AIM OF THE EXERCISE:
Only a number is wanted here: the count of lines in the entries below that contain the word "Output".

DATA SUPPLIED:
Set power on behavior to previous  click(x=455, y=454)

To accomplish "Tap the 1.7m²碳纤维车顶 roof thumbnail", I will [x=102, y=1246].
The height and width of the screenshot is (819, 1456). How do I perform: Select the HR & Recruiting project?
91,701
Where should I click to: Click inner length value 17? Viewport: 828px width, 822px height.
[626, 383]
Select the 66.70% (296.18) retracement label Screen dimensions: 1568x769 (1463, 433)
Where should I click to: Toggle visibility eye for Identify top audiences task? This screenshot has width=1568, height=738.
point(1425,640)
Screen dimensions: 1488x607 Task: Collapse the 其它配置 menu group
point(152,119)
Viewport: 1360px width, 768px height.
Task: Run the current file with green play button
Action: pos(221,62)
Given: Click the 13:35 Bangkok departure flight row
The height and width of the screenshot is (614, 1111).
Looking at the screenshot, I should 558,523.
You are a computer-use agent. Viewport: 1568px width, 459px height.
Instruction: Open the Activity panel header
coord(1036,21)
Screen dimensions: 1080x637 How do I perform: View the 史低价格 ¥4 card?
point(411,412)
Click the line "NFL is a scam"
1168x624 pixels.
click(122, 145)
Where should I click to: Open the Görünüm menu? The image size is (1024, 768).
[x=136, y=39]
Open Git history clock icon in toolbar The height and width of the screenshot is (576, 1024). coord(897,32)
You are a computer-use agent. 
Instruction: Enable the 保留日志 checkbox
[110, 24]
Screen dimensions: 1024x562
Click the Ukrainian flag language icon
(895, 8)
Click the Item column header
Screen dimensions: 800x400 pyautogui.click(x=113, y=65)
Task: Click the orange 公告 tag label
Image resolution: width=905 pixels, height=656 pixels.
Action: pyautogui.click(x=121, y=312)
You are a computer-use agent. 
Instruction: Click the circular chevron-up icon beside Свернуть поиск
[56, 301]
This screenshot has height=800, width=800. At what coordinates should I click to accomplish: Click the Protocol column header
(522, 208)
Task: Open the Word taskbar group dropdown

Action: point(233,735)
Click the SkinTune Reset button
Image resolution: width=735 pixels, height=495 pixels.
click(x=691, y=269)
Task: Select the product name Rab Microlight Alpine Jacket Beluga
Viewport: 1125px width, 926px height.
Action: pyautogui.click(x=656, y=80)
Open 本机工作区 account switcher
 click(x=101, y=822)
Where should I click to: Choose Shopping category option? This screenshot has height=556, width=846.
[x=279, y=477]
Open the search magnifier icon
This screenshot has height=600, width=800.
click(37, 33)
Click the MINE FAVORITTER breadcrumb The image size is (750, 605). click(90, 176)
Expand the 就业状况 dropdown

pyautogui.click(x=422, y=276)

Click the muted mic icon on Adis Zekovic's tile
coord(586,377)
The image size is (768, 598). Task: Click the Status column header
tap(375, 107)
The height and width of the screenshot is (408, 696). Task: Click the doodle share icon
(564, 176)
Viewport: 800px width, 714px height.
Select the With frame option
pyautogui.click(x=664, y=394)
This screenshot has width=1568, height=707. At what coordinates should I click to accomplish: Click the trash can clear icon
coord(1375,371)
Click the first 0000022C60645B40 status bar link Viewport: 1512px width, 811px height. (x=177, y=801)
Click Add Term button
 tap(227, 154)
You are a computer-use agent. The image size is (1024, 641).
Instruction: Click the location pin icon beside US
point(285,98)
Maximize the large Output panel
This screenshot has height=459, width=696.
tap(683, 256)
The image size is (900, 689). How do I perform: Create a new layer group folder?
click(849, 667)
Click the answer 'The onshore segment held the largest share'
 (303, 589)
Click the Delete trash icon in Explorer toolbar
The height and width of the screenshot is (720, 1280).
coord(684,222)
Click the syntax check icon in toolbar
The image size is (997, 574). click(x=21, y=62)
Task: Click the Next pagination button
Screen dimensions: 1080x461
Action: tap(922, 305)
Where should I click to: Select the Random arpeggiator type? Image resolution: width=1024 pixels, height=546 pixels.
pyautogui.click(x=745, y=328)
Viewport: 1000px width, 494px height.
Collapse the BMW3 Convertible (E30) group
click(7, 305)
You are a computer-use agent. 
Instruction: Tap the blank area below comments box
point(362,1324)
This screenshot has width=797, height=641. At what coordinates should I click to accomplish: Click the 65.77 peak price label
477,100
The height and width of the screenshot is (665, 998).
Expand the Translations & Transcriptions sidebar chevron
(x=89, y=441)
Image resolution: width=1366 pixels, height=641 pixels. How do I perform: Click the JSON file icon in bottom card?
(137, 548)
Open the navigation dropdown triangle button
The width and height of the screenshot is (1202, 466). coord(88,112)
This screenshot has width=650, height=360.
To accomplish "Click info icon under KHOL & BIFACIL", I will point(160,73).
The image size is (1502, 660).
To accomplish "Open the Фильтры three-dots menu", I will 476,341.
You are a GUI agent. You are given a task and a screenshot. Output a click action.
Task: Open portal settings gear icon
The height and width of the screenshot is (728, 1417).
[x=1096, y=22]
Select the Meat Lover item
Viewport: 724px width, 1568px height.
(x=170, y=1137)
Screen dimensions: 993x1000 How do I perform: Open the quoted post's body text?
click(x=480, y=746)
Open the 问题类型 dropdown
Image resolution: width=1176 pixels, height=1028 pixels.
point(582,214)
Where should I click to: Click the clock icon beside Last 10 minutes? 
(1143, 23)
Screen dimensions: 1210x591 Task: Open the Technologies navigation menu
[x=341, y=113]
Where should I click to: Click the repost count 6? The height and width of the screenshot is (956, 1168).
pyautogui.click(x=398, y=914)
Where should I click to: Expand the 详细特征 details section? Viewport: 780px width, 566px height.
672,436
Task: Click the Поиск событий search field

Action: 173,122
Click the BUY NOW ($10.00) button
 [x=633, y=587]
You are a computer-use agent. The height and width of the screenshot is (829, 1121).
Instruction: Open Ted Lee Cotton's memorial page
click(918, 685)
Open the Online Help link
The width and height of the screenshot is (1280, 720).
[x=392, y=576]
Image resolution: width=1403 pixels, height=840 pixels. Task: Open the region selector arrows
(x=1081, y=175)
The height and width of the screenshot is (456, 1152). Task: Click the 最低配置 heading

EXERCISE RESULT:
2